Mr Hughes, MP for Southwark North and Bermondsey, emerged during the eight-week contest as the nearest rival to Mr Kennedy, but conceded that he was unlikely to win.
One unofficial estimate yesterday put the turnout at about 60 per cent among the party's 90,000 members, with no evidence of a last- minute surge in votes.
Party insiders blame the turnout on the fact that many members are on holiday.
All five candidates - Mr Hughes, Mr Kennedy, Jackie Ballard, David Rendel and Malcolm Bruce - now have to endure an agonising weekend until the result is declared on Monday.
Mr Kennedy, MP for Ross, Skye and Inverness West, and the strong favourite, is thought to have polled most votes . But the party's agriculture spokesman could be overtaken by Mr Hughes under the proportional representation system used in the contest.
If none of the candidates gains more than 50 per cent of votes on the first round, the second preferences of voters backing the least popular candidate will be redistributed among the remaining field.
The Hughes camp believe that he will garner most second preferences and could go on to beat Mr Kennedy, but they are not making any predictions of the outcome.
As the only woman in the race, supporters of Ms Ballard, the MP for Taunton, hope she will benefit from second preferences.
But the other contenders, Mr Bruce and Mr Rendel, are expected to poll poorly.
Mr Kennedy entered the campaign as the clear front-runner to replace the party leader Paddy Ashdown but has had to distance himself from extending links with Labour in response to complaints from party activists.

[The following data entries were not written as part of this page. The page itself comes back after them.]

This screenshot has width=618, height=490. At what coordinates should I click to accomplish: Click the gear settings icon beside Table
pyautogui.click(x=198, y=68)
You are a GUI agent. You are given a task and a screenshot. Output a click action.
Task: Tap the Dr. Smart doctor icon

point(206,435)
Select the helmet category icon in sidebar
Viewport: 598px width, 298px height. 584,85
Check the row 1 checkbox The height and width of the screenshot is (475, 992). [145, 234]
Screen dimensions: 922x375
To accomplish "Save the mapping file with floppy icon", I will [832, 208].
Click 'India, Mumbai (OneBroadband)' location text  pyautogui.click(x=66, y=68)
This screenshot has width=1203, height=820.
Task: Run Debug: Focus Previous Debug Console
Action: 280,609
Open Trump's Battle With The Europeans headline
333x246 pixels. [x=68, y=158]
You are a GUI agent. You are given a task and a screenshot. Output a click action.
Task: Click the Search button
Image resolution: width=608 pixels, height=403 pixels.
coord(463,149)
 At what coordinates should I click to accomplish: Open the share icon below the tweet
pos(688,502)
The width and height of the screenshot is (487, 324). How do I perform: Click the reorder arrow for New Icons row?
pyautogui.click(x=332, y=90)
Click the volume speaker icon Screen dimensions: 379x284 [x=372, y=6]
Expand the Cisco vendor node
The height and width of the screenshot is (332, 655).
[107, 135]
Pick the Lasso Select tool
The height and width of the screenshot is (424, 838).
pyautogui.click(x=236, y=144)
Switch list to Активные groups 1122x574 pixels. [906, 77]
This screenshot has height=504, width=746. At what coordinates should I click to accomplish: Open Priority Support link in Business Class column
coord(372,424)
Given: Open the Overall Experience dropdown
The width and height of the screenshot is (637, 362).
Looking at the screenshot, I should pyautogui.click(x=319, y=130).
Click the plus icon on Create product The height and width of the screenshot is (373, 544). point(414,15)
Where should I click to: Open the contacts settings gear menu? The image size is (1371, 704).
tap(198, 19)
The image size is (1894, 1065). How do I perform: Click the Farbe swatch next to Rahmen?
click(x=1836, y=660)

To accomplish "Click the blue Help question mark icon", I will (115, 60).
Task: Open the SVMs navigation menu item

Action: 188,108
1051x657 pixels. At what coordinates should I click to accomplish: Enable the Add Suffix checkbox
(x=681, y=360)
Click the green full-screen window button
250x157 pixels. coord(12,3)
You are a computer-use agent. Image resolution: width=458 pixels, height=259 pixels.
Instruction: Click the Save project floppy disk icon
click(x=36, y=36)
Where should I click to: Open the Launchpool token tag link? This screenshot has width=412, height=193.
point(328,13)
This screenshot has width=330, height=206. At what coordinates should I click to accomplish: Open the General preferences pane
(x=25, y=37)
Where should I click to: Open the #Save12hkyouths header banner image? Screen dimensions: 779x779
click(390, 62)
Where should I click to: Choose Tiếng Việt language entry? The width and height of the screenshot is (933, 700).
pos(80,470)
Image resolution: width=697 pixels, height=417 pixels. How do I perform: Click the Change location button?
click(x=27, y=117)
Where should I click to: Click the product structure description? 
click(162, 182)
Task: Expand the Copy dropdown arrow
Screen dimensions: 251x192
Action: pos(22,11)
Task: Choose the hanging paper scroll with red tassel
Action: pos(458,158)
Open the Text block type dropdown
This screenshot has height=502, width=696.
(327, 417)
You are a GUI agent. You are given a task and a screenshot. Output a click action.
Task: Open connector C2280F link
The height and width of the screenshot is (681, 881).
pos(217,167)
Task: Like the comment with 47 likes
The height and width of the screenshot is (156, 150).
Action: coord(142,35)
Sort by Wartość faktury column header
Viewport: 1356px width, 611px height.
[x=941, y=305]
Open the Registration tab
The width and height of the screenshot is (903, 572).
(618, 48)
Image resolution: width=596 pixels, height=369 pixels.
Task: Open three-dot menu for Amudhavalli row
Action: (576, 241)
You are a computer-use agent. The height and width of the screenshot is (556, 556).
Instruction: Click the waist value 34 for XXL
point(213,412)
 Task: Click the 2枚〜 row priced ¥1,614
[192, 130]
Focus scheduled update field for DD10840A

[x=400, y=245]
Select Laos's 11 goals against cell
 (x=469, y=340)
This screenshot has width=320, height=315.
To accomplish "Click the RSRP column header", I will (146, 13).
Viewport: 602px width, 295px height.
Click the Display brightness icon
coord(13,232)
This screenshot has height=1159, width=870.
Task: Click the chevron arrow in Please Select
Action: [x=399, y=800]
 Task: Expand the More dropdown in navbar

Mr Hughes is clearly the activists' favourite, but the race will be decided by the "armchair members", many of whom are assumed to favour the telegenic Mr Kennedy.
Mr Hughes said yesterday that he wasn't likely to win, but made clear that he expected a senior post in the party if he polled well.
"I do not expect to win. Simon Hughes is still not the bookies' or the journalists' favourite, but the great joy is that it is for our members to decide," he said. "Whoever wins, all the other candidates will, I am sure, serve happily and loyally under the new leadership."
The postal ballot of the party membership will be counted by the Electoral Reform Society on Monday morning and the result will be declared a few hours later at the Royal Commonwealth Society in London at 3pm.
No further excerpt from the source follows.